MA: The first rape, of Hannah’s mother Deborah by a Cossack during a pogrom when she was fourteen, was part of Potok’s backstory for her. When Deborah’s religious father rejected her after the rape, Deborah in turn rejected Judaism and any belief in God. Though she eventually married an Orthodox man and lived an Orthodox lifestyle, she didn’t pray. I thought this history was too important to ignore, and after reading news about date rapes during Kavanaugh’s Supreme Court hearings, I decided to address that topic.
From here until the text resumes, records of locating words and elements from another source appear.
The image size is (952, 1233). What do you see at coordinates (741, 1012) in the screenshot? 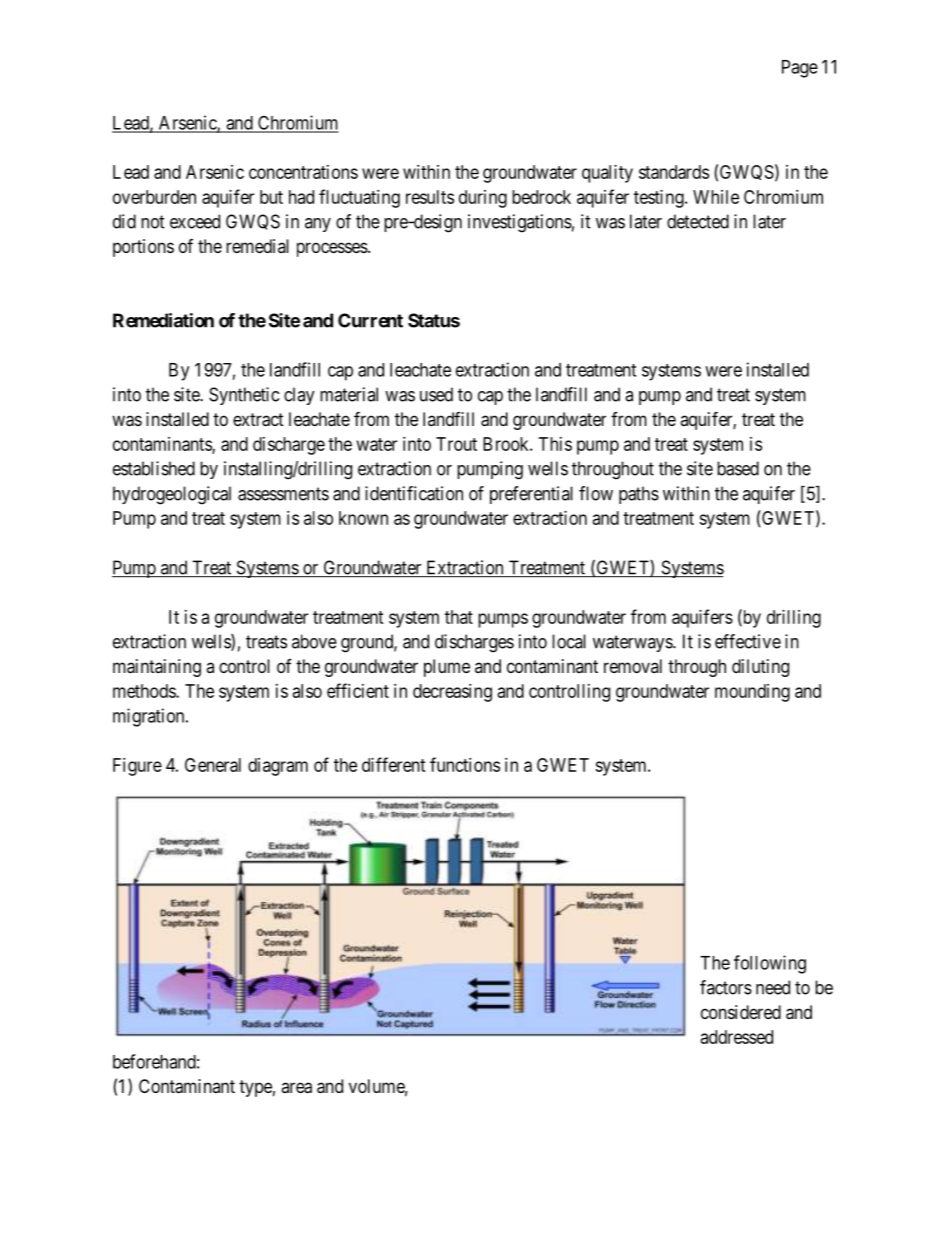
I see `considered` at bounding box center [741, 1012].
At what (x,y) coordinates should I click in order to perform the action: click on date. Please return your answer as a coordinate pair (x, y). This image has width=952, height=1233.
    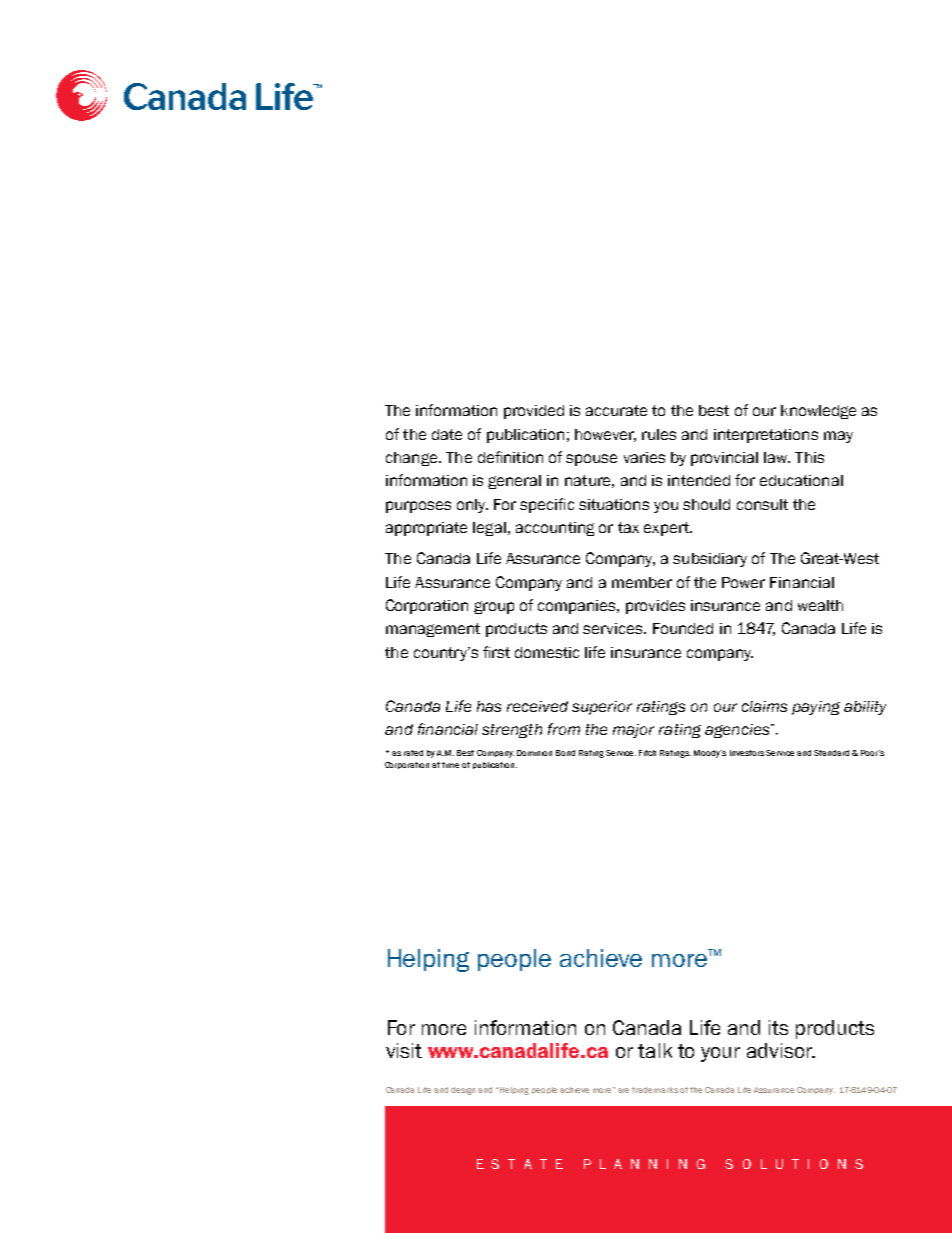
    Looking at the image, I should click on (447, 434).
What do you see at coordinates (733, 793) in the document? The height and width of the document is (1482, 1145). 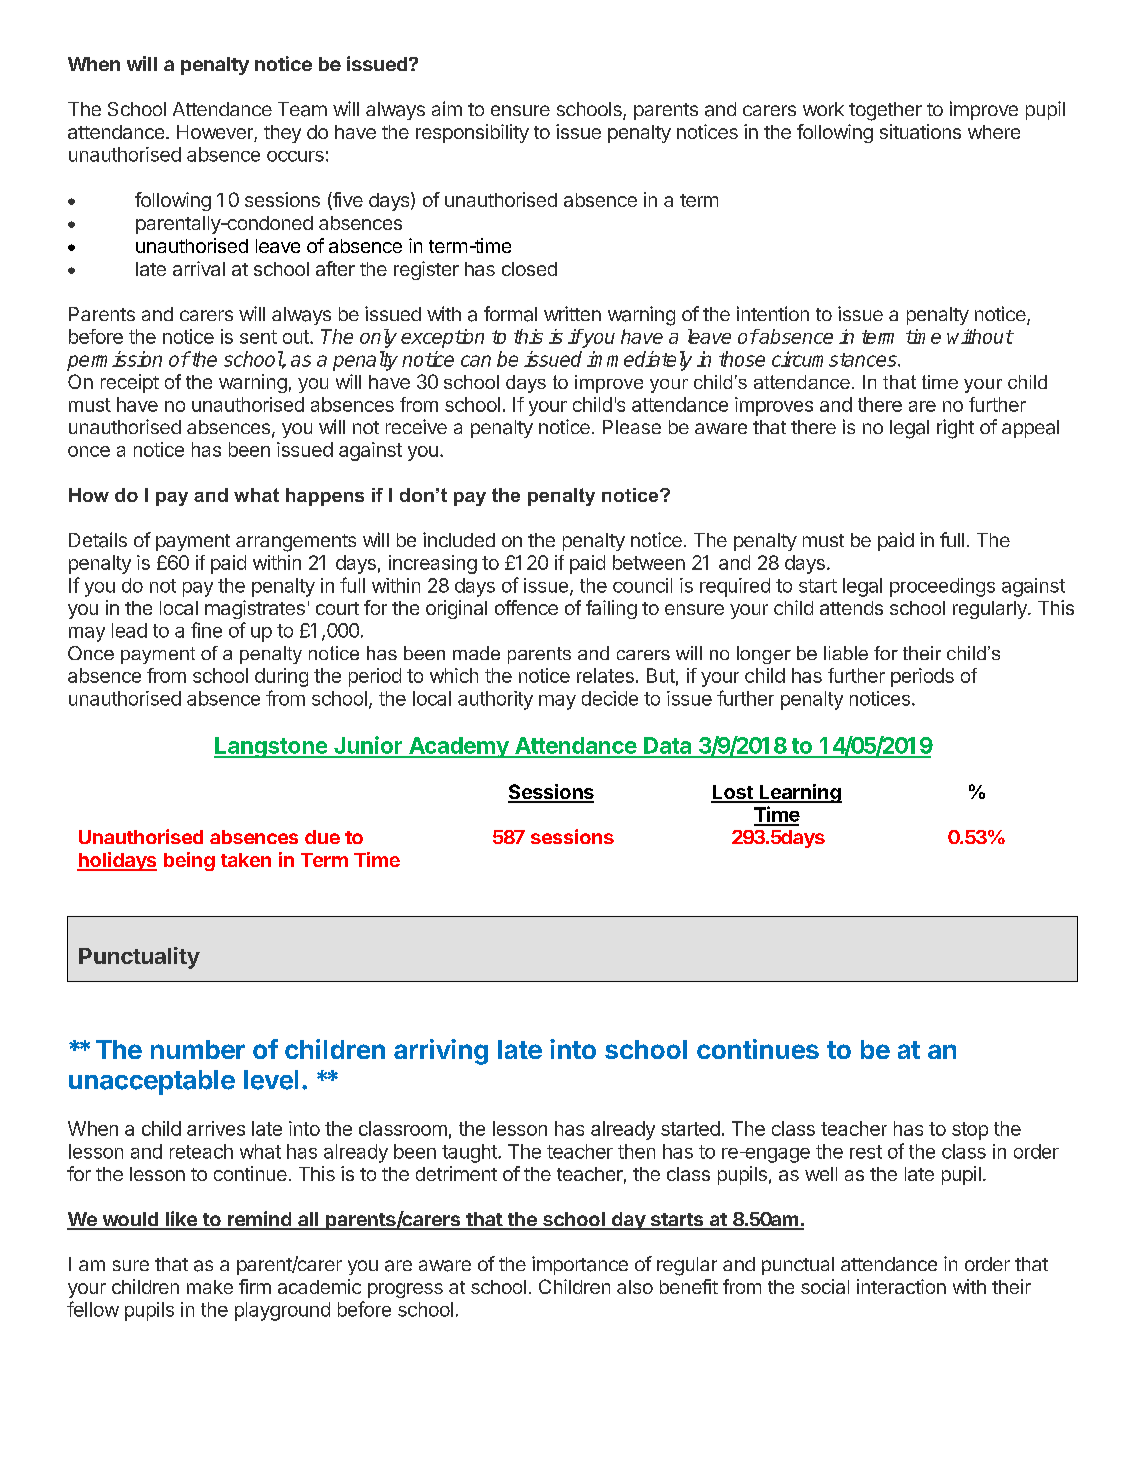 I see `Lost` at bounding box center [733, 793].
Fraternity parties with spiked punch were such notorious dangers for female college students that it wouldn’t be surprising if my beautiful and sheltered Hannah suffered one in college. Nor was it surprising that she never told anyone about it until circumstances forced her to. It gave me a reason while she was still single at age 25, plus the first opportunity to write a serious conflict scene between Hannah and Nathan, as well as to question why single female non-virgins are considered tainted.
YZM: What do you hope your reader will take away from this story? Do you feel it will appeal only to Jewish women or Jewish men as well? What about its reception in the wider world?
MA: Of course I hope my readers will come away with some enjoyment from the romance and happy ending. And I hope the Talmud scenes will encourage some to study Talmud themselves. But I also hope they will take away the knowledge of how Torah and Talmud have been interpreted unfavorably toward women—especially in regard to marriage, worship, text study, and fulfilling mitzvot. I hope they will learn how that has changed over time, with Jewish Law being more lenient in Rashi’s 11th century French community, then becoming stricter in the 16th century when the Shulchan Aruch was printed, followed by Reform Judaism abandoning traditional halacha in the 18th century, after which Orthodoxy arose in response and required modern Jews to uphold 16th century halacha. I hope readers will understand how and why my protagonists ultimately move towards Conservative Judaism as a middle ground, as Potok did.
I assume The Choice will appeal to more Jewish women than men; that’s been the case with my earlier historical novels. But millions of people, Jews and gentiles, religious and secular, made Potok’s The Chosen a bestseller and I hope many of them will be curious to read my version of what happened later. Books and TV shows about Haredi Jews are popular world-wide today, so it would be nice if my book receives the same reception.